As he got older his attention was drawn more and more to grime. This was inevitable, really, with BRG growing up in an era of Risky Roadz videos and Lord of the Mics clashes; the likes of Sir Spyro or the Butterz crew broadcasting out of his local station Rinse FM and a slew of MCs on his doorstep. When he retells how he worked with Lethal Bizzle and JME last year on his single Enough is Enough, he beams with fanboy excitement: “I never thought that one day I would be with these people.” That’s not to say he’s crossed every name from his bucket list – Adele’s still very much up there. “When I boogie with Adele it’s gonna be lovely,” he says. ‘When’, not ‘if’ – worth noting.

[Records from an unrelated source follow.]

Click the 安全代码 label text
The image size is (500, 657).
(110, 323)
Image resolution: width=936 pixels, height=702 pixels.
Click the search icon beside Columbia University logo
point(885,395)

Suit: Zegna c/o SILHOU ARCHIVE
Hat: ABAGA VELLI
BRG’s still young, but he’s encountered a lifetime of challenges already. He left school before sitting his GCSEs, drifted through periods of homelessness and had a stint in prison. I’m curious whether delving into these aspects of his past, or darker themes in general, ever makes him feel vulnerable. “You see, from [the] time you choose to be an artist, there’s no privacy. Everything is out there,” he explains. “Me? I’m just good with myself innit, so I know how to separate myself. It is what it is. Obviously, I’ve taken myself away from situations. Now I’m able to reflect and talk about certain things.”

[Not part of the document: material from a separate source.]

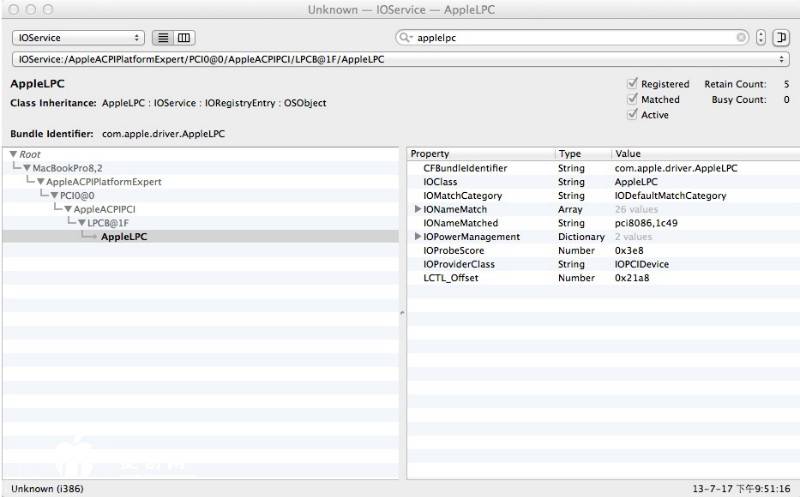
Task: Open the IOService path popup menu
Action: click(x=400, y=59)
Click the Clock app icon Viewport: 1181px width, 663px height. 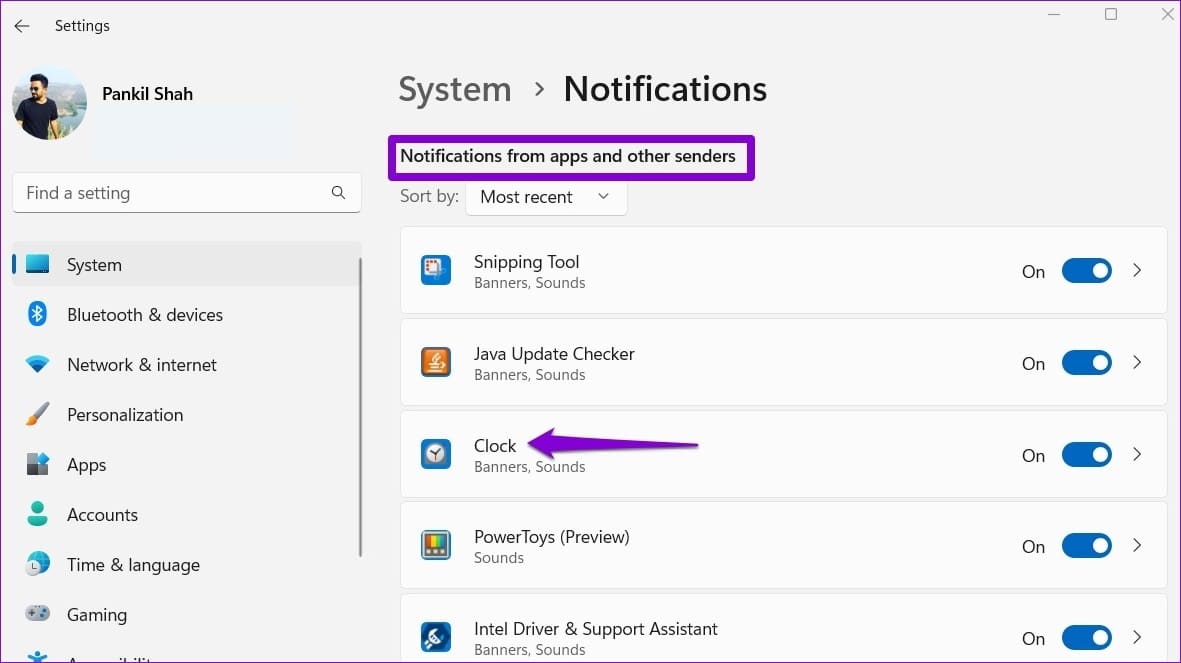(436, 455)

At one point, we touch on the pressure that comes from being an emerging artist on the precipice of fame. Not only that, but an emerging artist on the precipice of fame who also doesn’t shy away from painful lived experiences. To counter these stressors, he seeks out mindful ways to unwind. “I feel like a boring guy,” he says, with a sigh. “If I just don’t wanna hear nothing, I won’t even switch on my TV. I’ll just get into my thoughts, meditate. I’m a very loud person [at times] but I really like my peace.” In a roundabout way, this links into his style. He doesn’t consider himself to be materialistic and opts for monochrome outfits and brands like Nike. His style could be considered casual, but that’s because he prefers to express himself through his music.
Full look: ABAGA VELLI
When it comes to his 2021 output, there are a few choices that he’s mulling over right now. Which tracks to include on his debut mixtape Summer Ina Da Winter is perhaps the most crucial. BRG says he has “tapes and tapes” worth of tunes to choose from ranging from solo cuts to collaborations with the likes of Pa, long-time inspiration Burna Boy, and others. He says he’s excited by the routes opening up to him, and bristles at the idea of being dubbed solely a drill act – a label some have attempted to thrust upon him on his journey so far. “People might try to box me into this one idea. That’s not me, man. I cover all boxes,” he says, firmly. He wants to be seen as an artist in the broadest interpretation of the term. Someone who caters to diverse tastes and evolves markedly – and intuitively – with each project. He’s hoping the mixtape will demonstrate this visceral feeling. “When I play the ting, it makes my heart flutter,” he says. “I just hope it does that to you, too.”